I dismounted and ran toward him. He waved me off.

“Get the horse,” he said with a gasp.

I saw that Yas had turned to launch himself back through the brush, leaping and hurdling toward the track we'd just come from. Fleeing faster than I could possibly manage, even on Nastas.

“No!” Simon cried. “Get Tse!”

I turned in confusion toward Tse, who wasn't hurdling headlong anywhere, but standing almost motionless at the edge of the clearing. She appeared to be watching me.

I approached carefully, murmuring, unsure if she would rear up again. But this time she was her familiar gentle self. I took the reins and led her back toward Simon, who had propped himself up to a sitting position but seemed unable or unwilling to get up. I tied Tse's reins around a low branch and went to him.

“It's my leg,” he said as I knelt down. “Twisted a bit. Not broken, though.”

“Can you stand?”

“We can try,” he said.

“Here—put your arm around me.”

He slung one arm around my shoulders and pushed off with the other, and together we managed to get him back on his feet.

“Son of a—”
he muttered with a grimace.

“Can you put any weight on it?”

“Not without doing some serious damage to your eardrums,” he said.

“Hang on.”

I left him balancing on his one good leg to search the ground for a branch straight and strong enough to bear his
weight. When I found one, I helped him limp to a seat on a nearby boulder.

“Wait here,” I told him.

“I'm not going anywhere.”

I hitched a deep breath and walked deliberately to the edge of the clearing, nearest the spot we'd first seen Tse. I scanned the dark undergrowth for a flash of color, of pale skin glowing in the shank of tepid moonlight. Then I began to call Laurel's name.

I circled the clearing as I scanned and called. I heard nothing in return. When I ventured deeper into the woods, Simon called me back.

“You won't see your hand in front of your face in there,” he said. “You'll only get lost. Then we'll need two search parties.”

“You can't ride,” I said. “And I can't just stay here.”

He patted a spot beside him on the boulder. “Sit down,” he said. “Let's think this through.”

Even thinking seemed like a luxury of time I couldn't afford.

“I can't sit,” I said, gazing almost longingly at the dark woods. “I have to do something.”

“Then get me some coffee. Jessie packed some in your kit.”

I stared at him, mutinous.

“Please,” he said firmly.

Nastas was still under a tree branch I'd hitched him to, chewing on his bit. I dug around in the saddlebag and pulled out a thermos. I returned and tossed it to Simon.

“You can't understand,” I told him as he caught it. “You've never had a child.”

“True enough,” he said.

“You can't—” I stopped short.

He couldn't possibly know—the guilt, the loaded gun with a hair trigger that always seemed trained on your daughter. And all you could do was try to keep her, if not absolutely safe, at least blissfully ignorant.
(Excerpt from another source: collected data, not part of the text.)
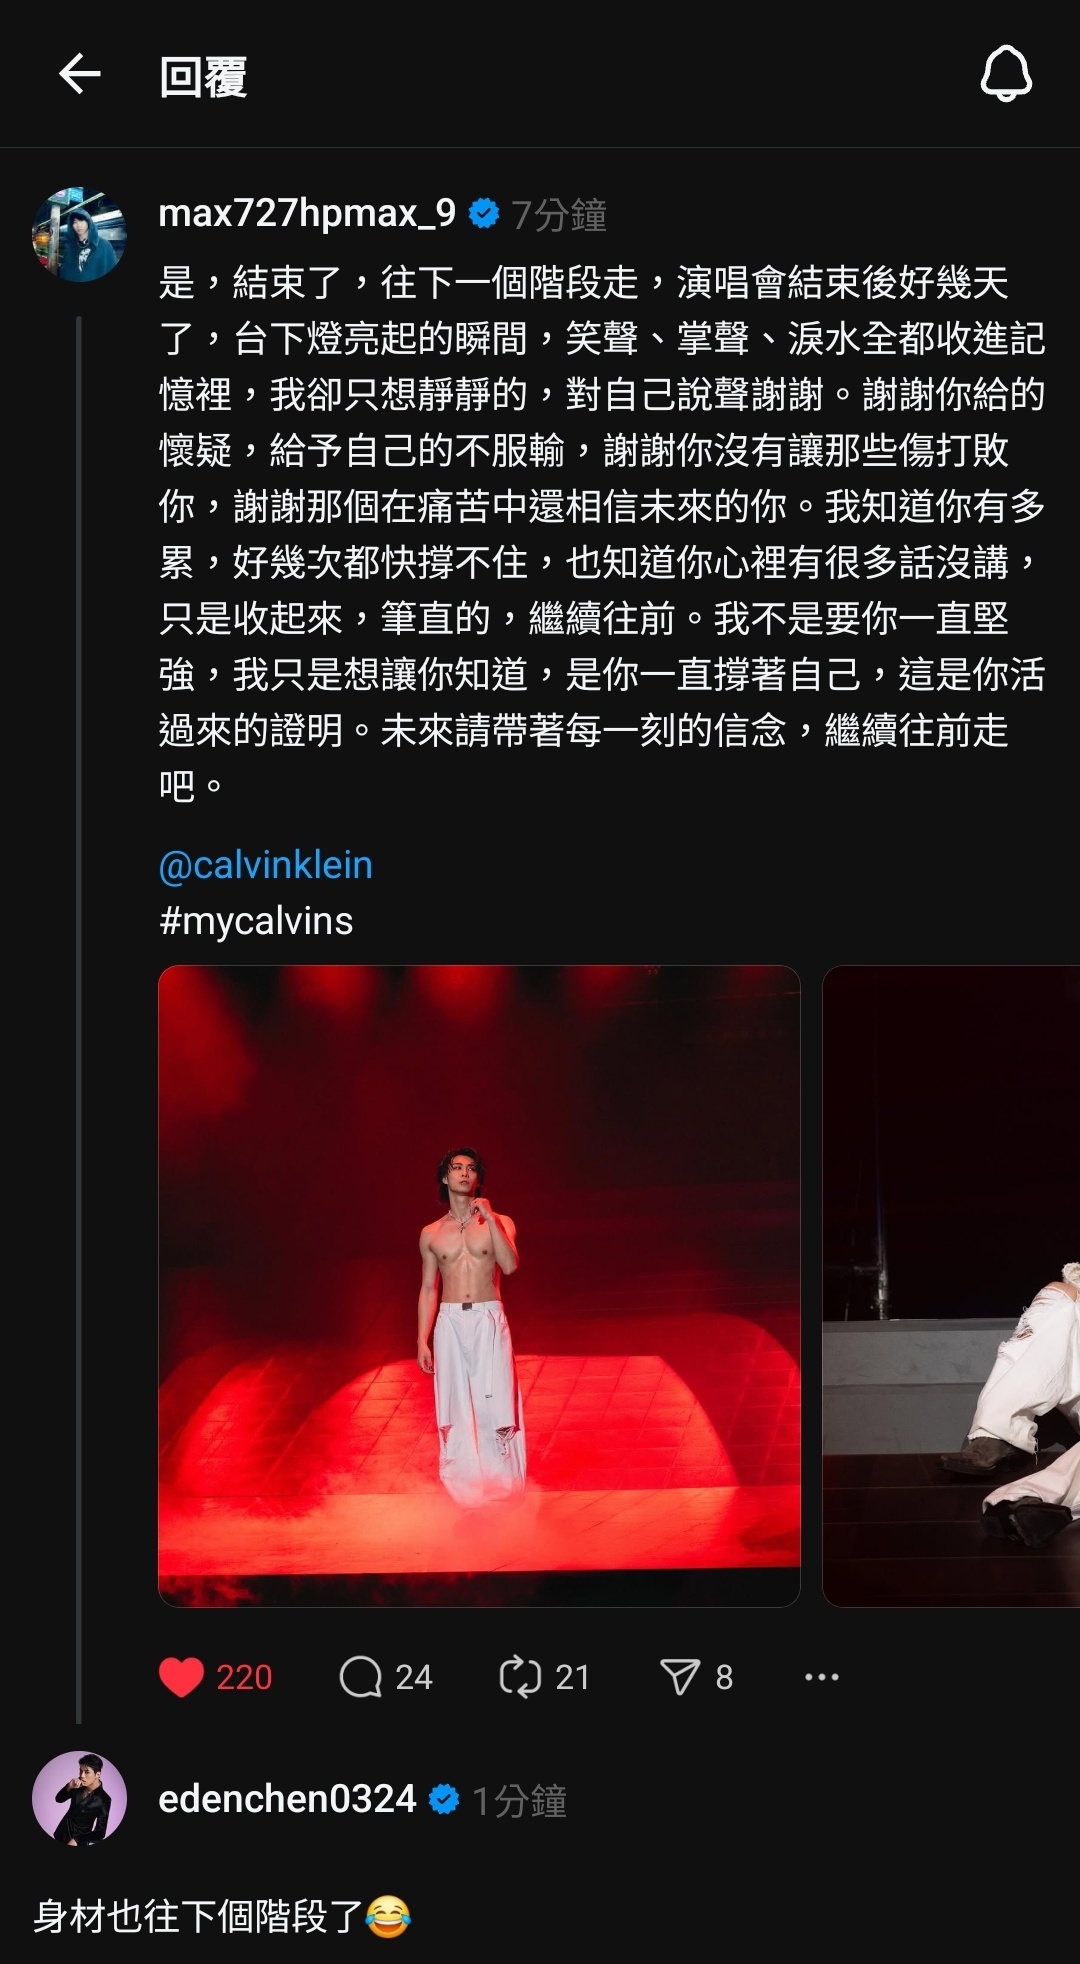This screenshot has height=1964, width=1080.
Task: Tap the 220 likes count
Action: point(244,1677)
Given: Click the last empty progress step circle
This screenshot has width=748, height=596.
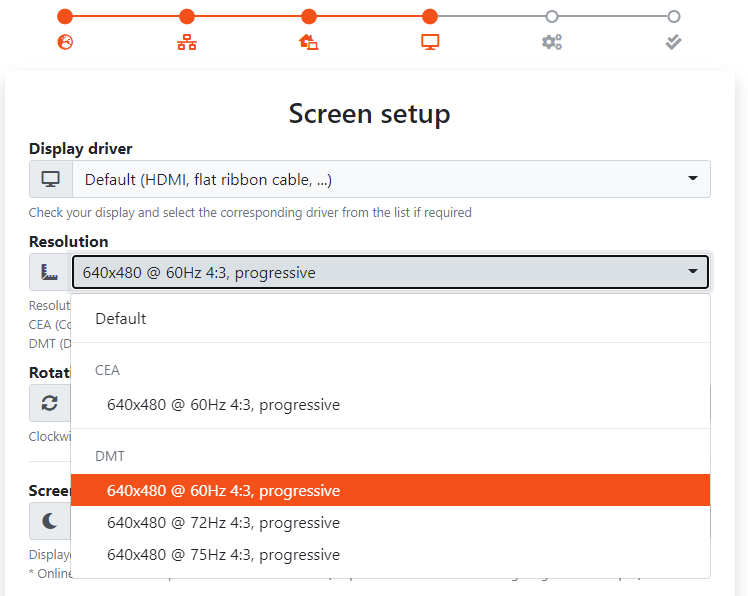Looking at the screenshot, I should [674, 17].
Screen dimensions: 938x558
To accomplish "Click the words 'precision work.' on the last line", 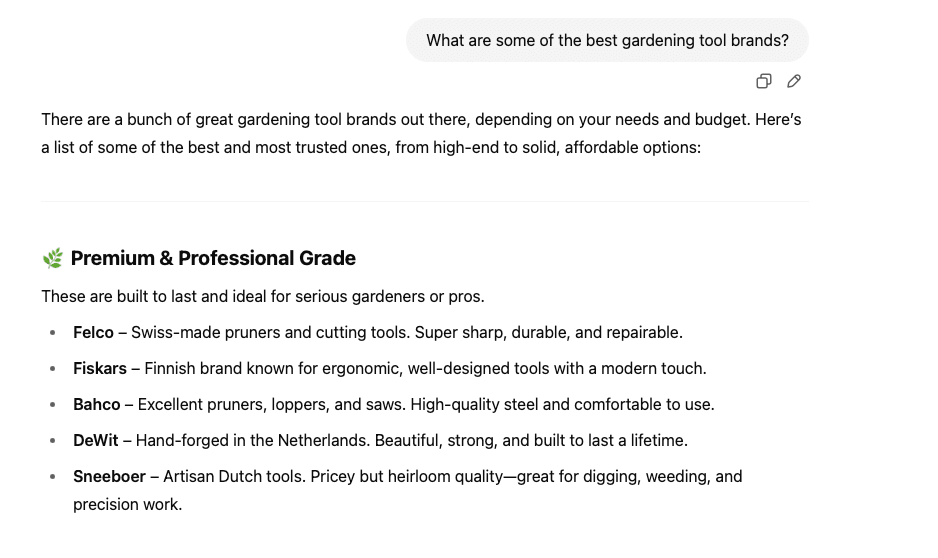I will [128, 505].
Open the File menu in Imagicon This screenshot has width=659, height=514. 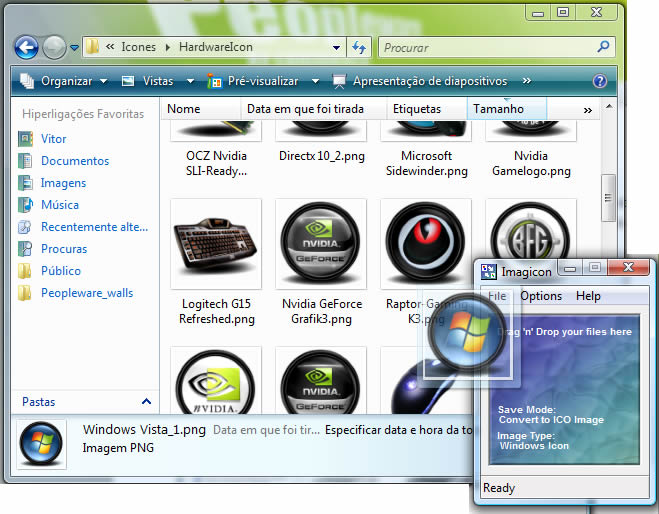click(497, 296)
“I failed her enough,” I said. “I won't fail her this time.”

“I believe you.”

“This . . .
Mountain
can't have her.”

Simon gave a slight smile. “You talk about it like it's alive.”

“I know—it's crazy.”

He didn't answer.

“How rich,” I said, suddenly deflated. “If all that time with Jim she never got a scratch, but a few months alone with her mother she ends up—”

“Here's an idea,” Simon said abruptly. “Take Tse and give her her head. Let her go wherever she wants. There's a chance she'll go back to where she left Laurel.”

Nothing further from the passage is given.